For decades the community around Santa Susanna Field Laboratory (SSFL), just north of Los Angeles, California, asked that the site be cleaned of chemical and radioactive contamination. Now it may be too late to contain it. The Woolsey fire, which evidence indicates started at SSFL, continues to devastate California. It could also be carrying pollution from the former research site to other areas.

The Woolsey fire's suspected (not yet confirmed) starting point, about 1000 yards from the 1959 reactor meltdown (click to enlarge).

Scientists at SSFL experimented with new rocket, weapons and nuclear reactor technologies, leaving a dangerous legacy of environmental contamination, including releases from a reactor meltdown at the site in 1959. Surrounding suburban communities have experienced elevated cancer rates.

Community members are now asking the California Department of Toxic Substance Control (DTSC) to warn the public and fire fighters that smoke from the fire could be carrying radioactive particles from the site.
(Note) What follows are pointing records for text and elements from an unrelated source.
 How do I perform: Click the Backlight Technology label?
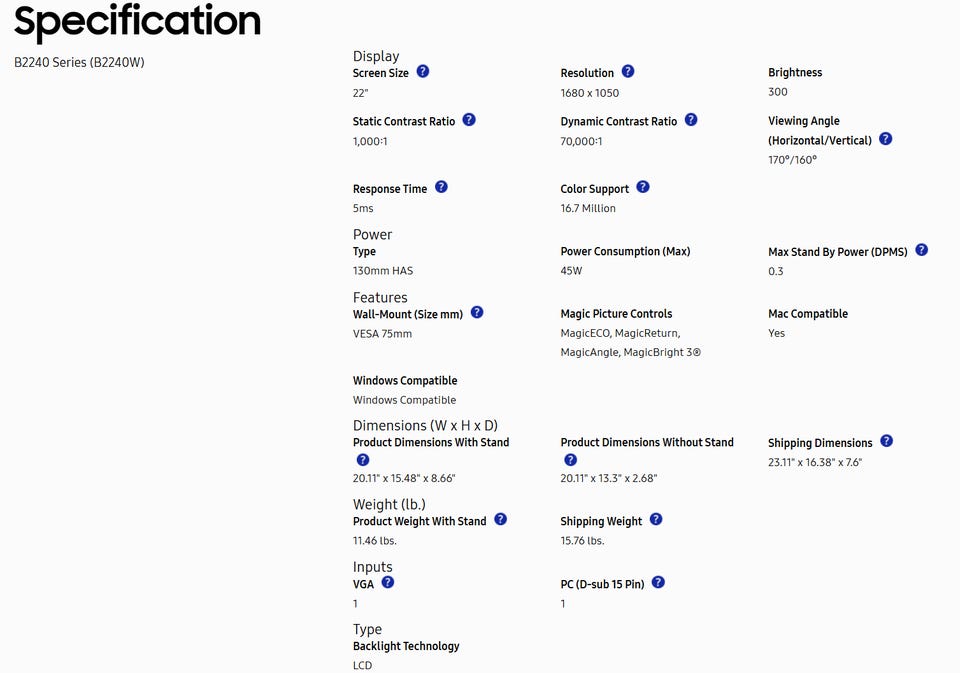click(x=406, y=646)
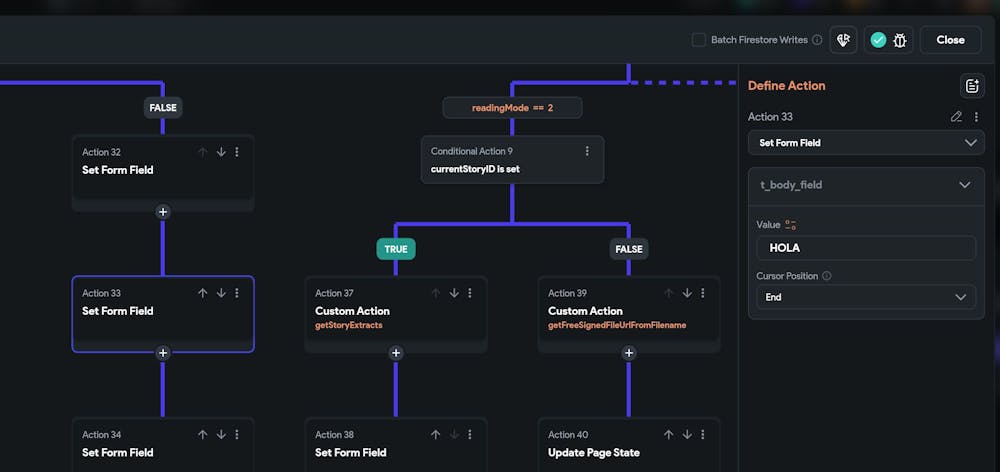
Task: Open the Set Form Field action type dropdown
Action: 866,143
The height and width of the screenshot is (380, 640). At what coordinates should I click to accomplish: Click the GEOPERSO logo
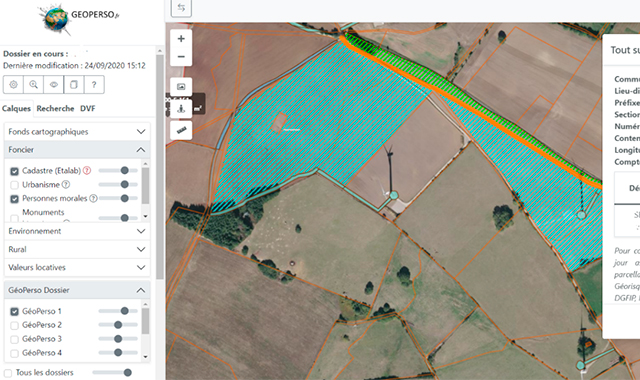coord(79,18)
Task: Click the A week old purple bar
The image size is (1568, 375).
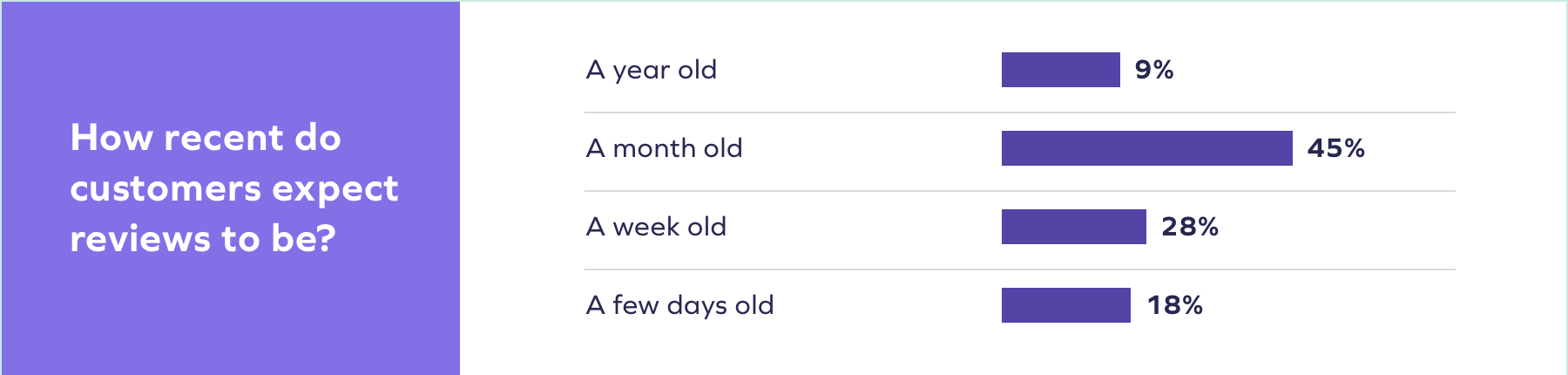Action: coord(1073,227)

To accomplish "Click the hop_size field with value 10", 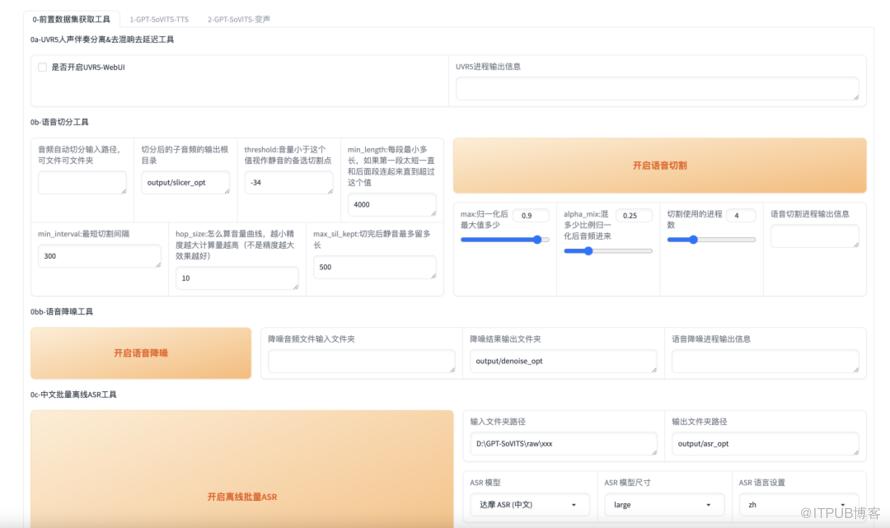I will click(x=235, y=279).
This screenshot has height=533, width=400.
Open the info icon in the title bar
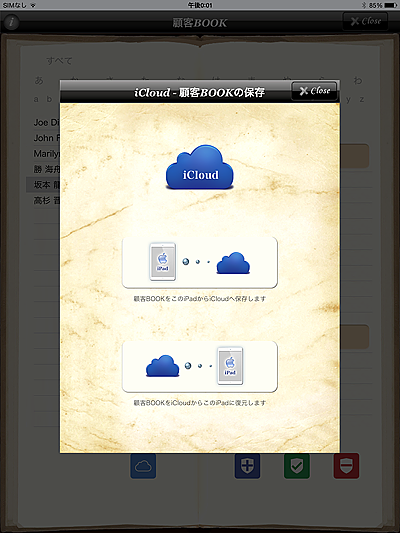pos(12,22)
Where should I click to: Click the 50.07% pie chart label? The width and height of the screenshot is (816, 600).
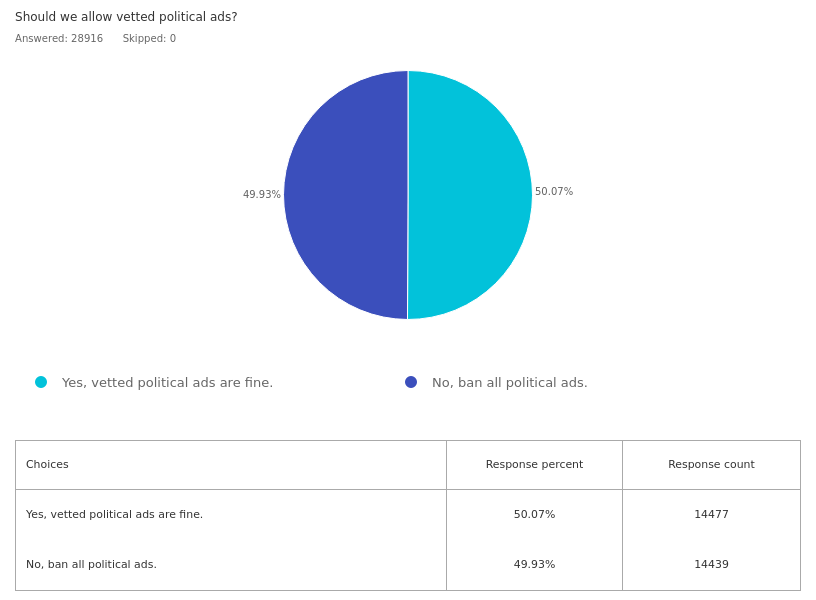pos(554,192)
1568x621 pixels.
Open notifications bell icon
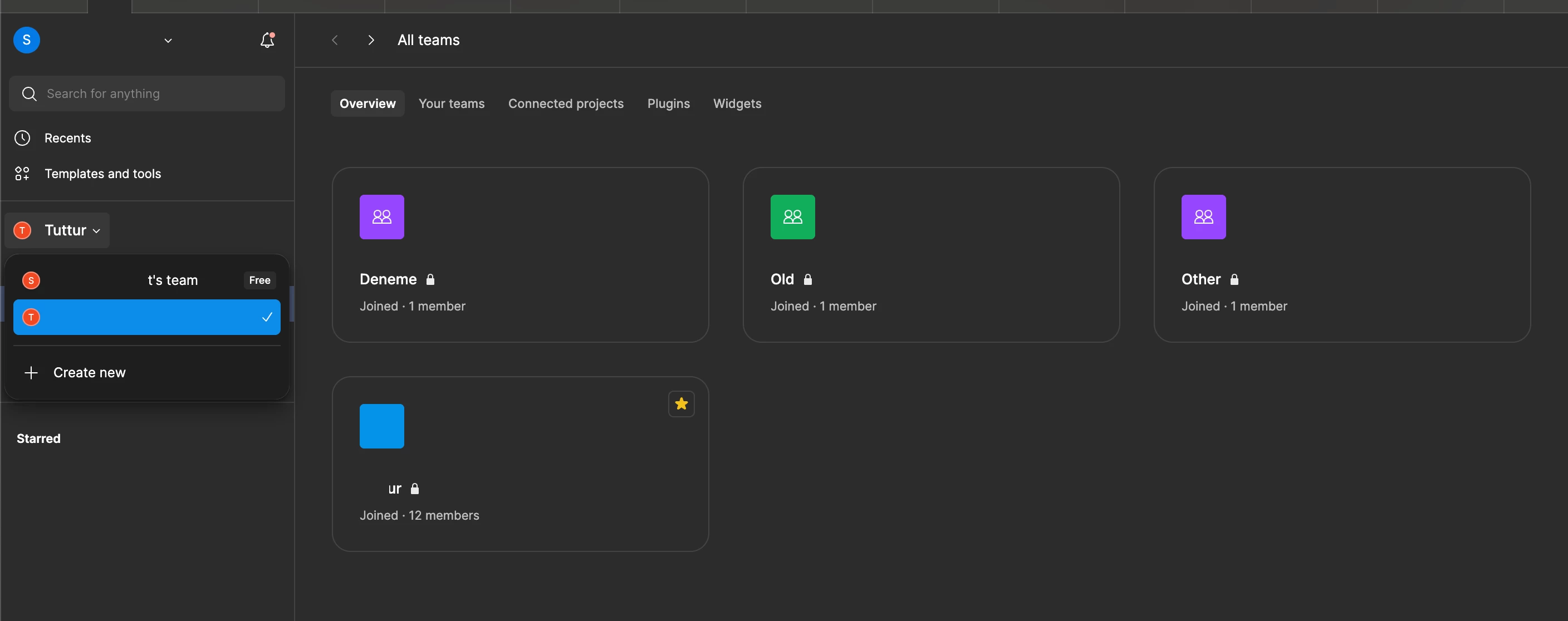[x=267, y=40]
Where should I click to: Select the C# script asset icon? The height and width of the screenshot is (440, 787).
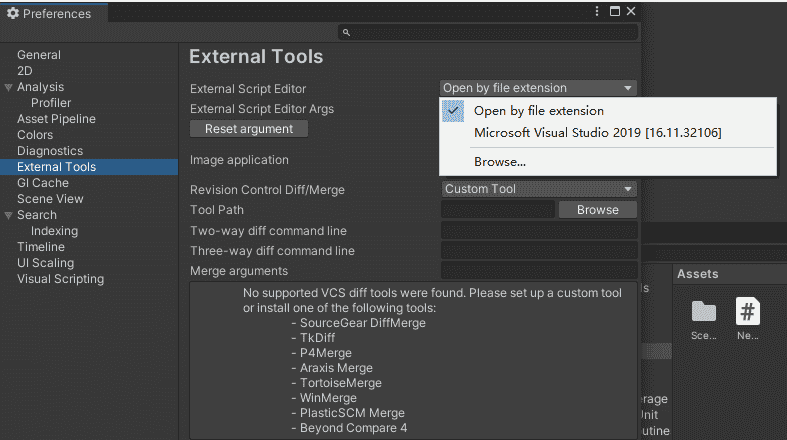click(x=748, y=312)
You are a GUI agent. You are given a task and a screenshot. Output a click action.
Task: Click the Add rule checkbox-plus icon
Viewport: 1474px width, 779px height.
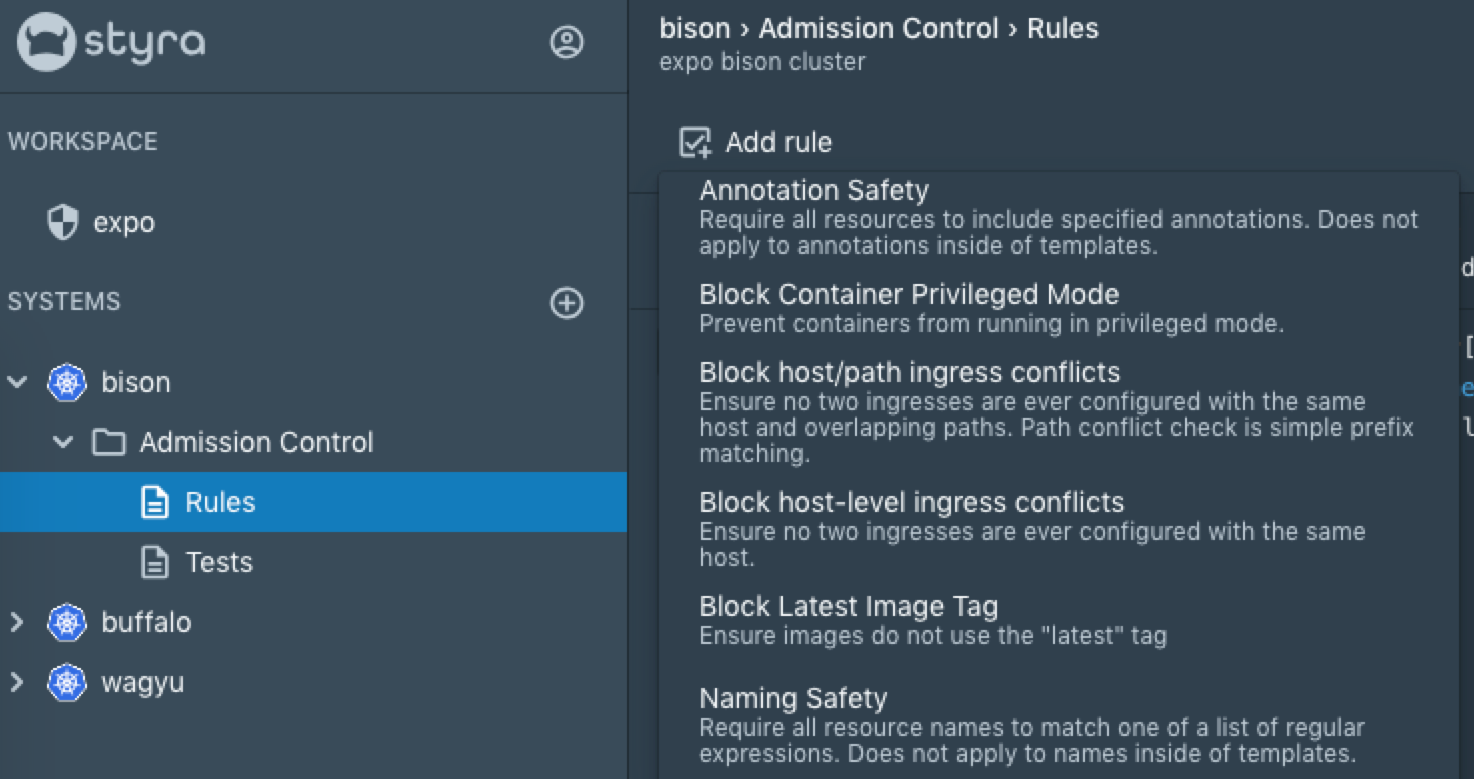(x=695, y=142)
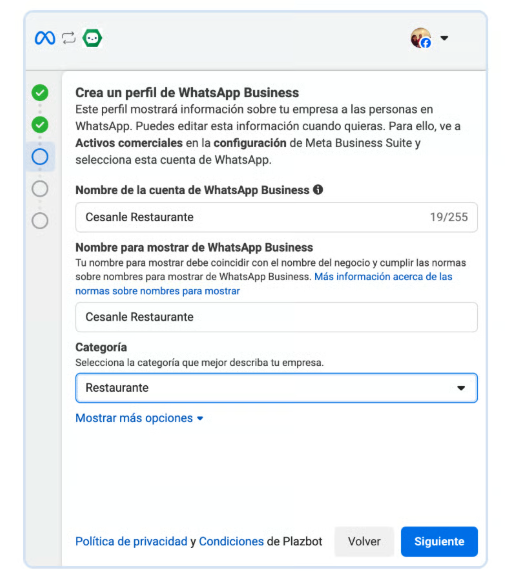This screenshot has width=513, height=577.
Task: Select the current third step circle
Action: tap(40, 156)
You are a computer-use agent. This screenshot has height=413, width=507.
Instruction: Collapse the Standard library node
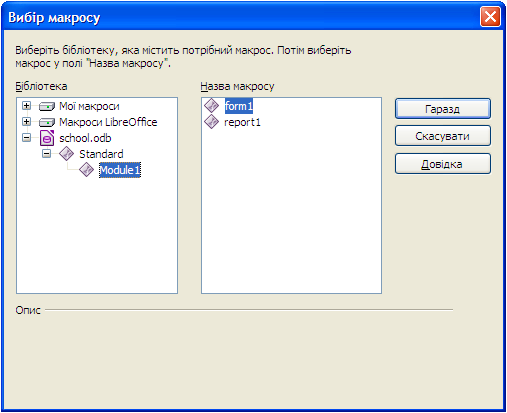pyautogui.click(x=46, y=153)
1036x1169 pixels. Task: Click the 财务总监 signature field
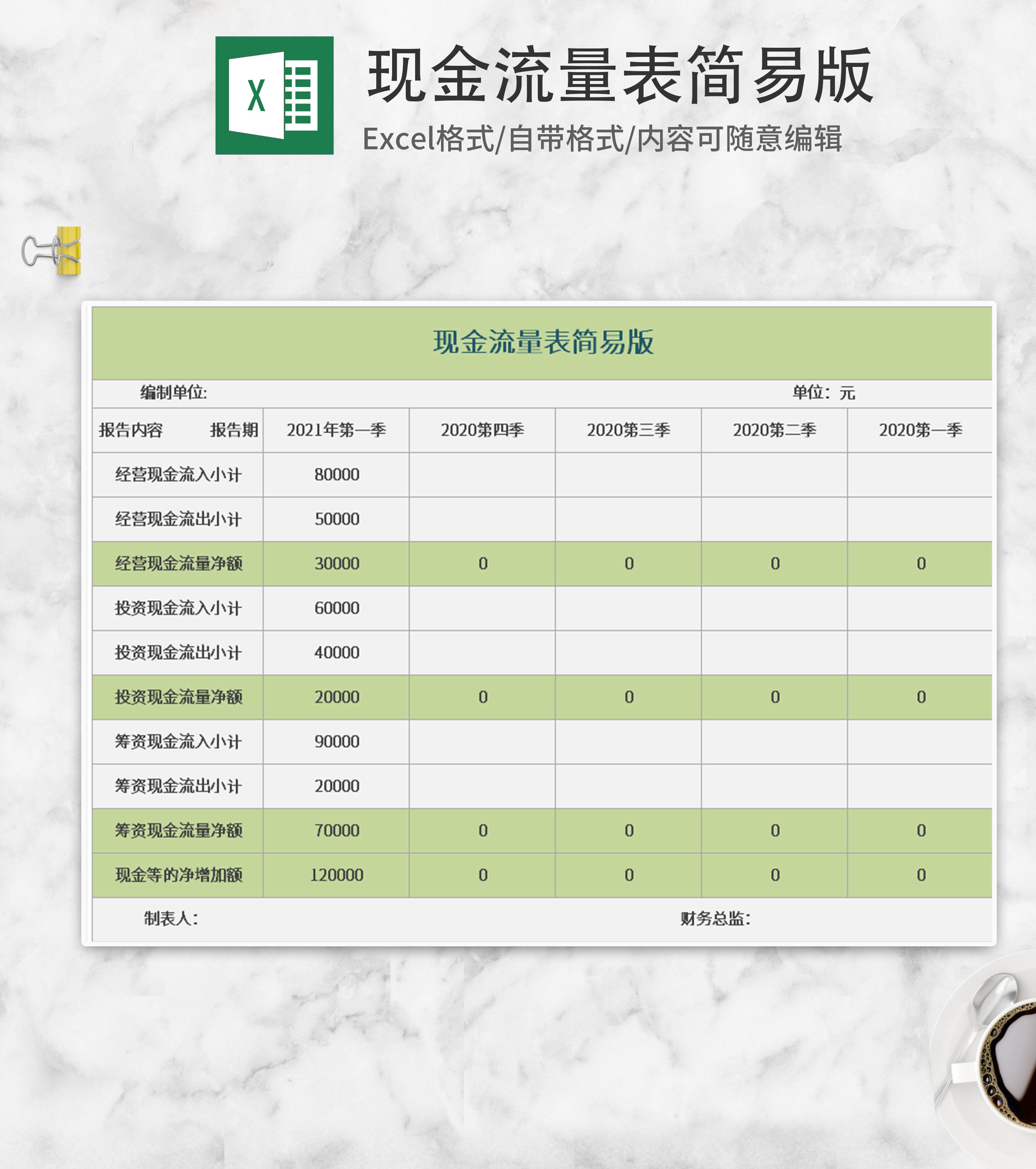(x=715, y=919)
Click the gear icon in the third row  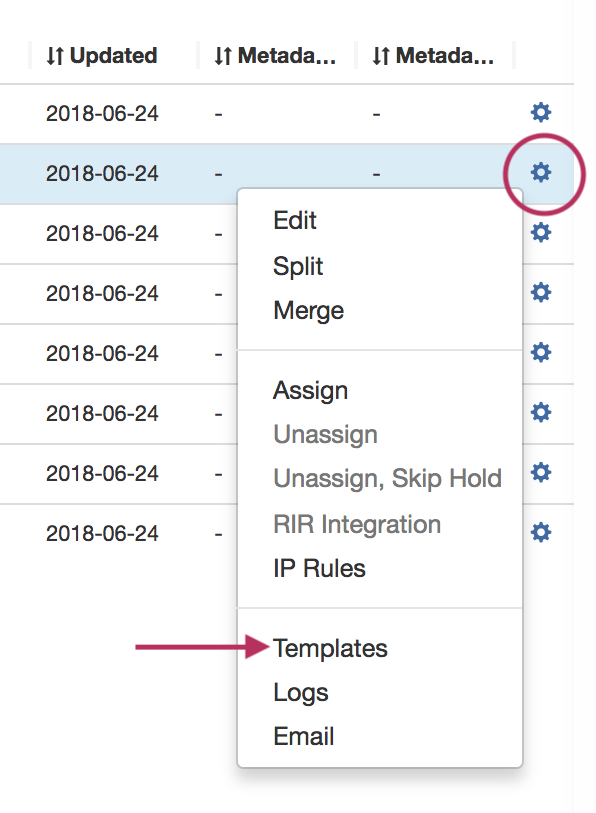pos(540,232)
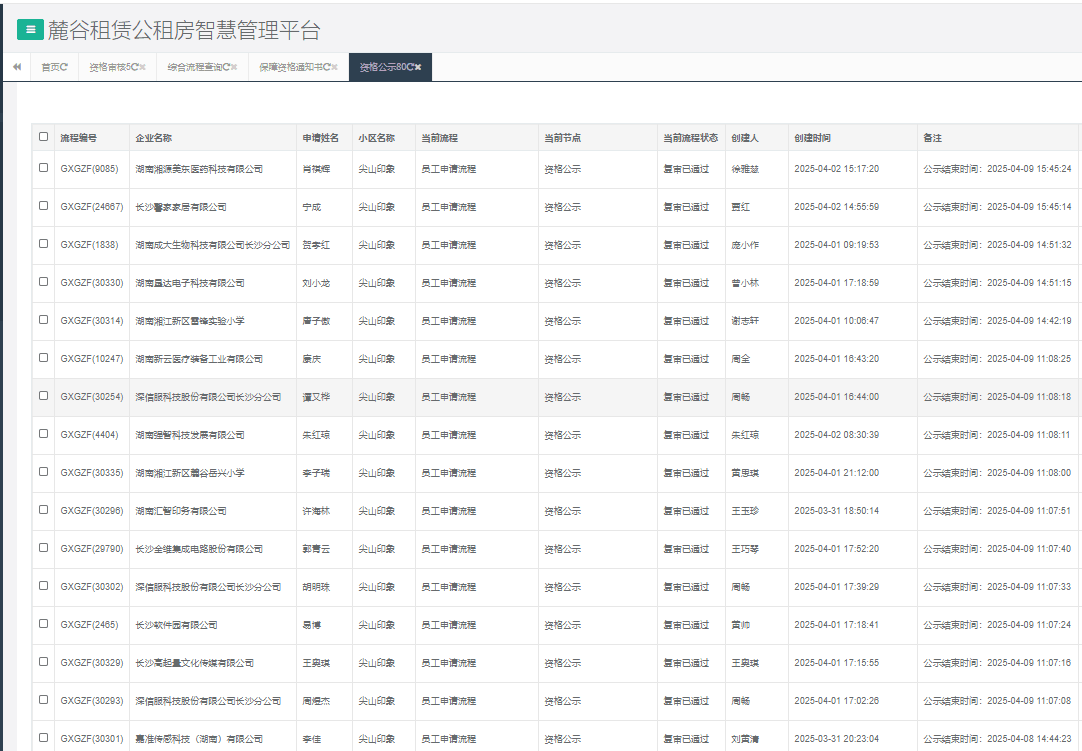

The DTSC still denies any danger but they refuse to make public methods used, and results of, any testing they have done. If you live within 25 miles of SSFL, contact Fairewinds for information on testing dust in your house for radiation. Wildfires have spread radionuclides from areas contaminated by the 1986 Chernobyl nuclear reactor meltdown, demonstrating the danger contaminated sites, like SSFL, continue to pose, particularly given the growing impact of climate change on the frequency and intensity of wildfires. This is an unfolding story.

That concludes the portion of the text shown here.